そしてお気づきでしょうか、「手長大明神」と墨書された法光寺蔵の軸もあり、手前に祭壇がしつらえられています。

住職のあいさつの後、宮司が祝詞奏上。
宮司の笛の音に合わせて、住職が聖観音菩薩と二尊様の厨子を開扉します。
そして小口住職の読経が終わると、おもむろに冠落としと建御柱、神式と仏式で奉告祭を執り行います。
(この間、早い早い…柱は担いで移動されました。
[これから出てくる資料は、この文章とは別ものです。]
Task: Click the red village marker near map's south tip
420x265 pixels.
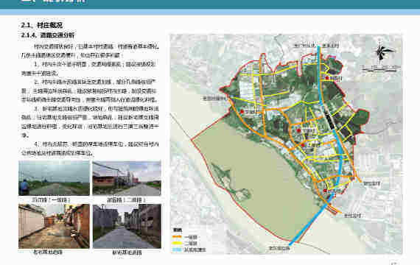Action: click(325, 191)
)
dsc_5820

たびたび登場する「二尊様」という仏様は法光寺の始まりに深くかかわる仏様です。
真っ赤な厨子にご安置された「二尊様」はかつて法光寺が2つの寺院であることに由来します。
もともと法光寺は、現在の茅野市上原にあり16世紀半ばの上原城下の「上原五山」(鎌倉五山になぞらえている)のうちの2つの寺「法明寺」「光明寺」が合併した寺です。
2つの寺にはそれぞれご本尊の阿弥陀如来像があり、両方とも大事にされてきました。
そして、上原城が武田信玄の侵攻にあい、上諏訪には日根野高吉がやってきて高島城築城と共に手長神社を厚く崇敬、そして城下の中心部も上諏訪に移りました。
その時に現在の手長神社の石段下あたりに手長神社の別当寺として法光寺は2体の阿弥陀如来像と一緒に移転してきました。
そして江戸時代、寛永10(1633)年の6月、ちょうど幕府からの巡検使が宿泊中に庫裏から出火し寺は全焼。
住職による決死の救出にもかかわらず2体の阿弥陀如来像は頭部を残して焼失という悲劇が起こりました。
巡検使も藩主が駆け付け救出されましたが、この火事により住職は13年間の蟄居を命ぜられるきびしい処分となり、寺は12年後、熱心な檀頭の願いにより現在地に再建されることとなりました。
dsc_5822
秘仏とされる「二尊様」のお姿。
火事に遭う前の法光寺のものはほとんど残っておらず、この「二尊様」と「聖観音菩薩像」のみ。
ほんのりと穏やかな表情を思い起こすわずかな凹凸と、お首に残る焦げ跡が火事の大きさをものがたります。
次の御開帳は平成34年の予定。
貴重な機会をお与えくださったことに感謝申し上げます。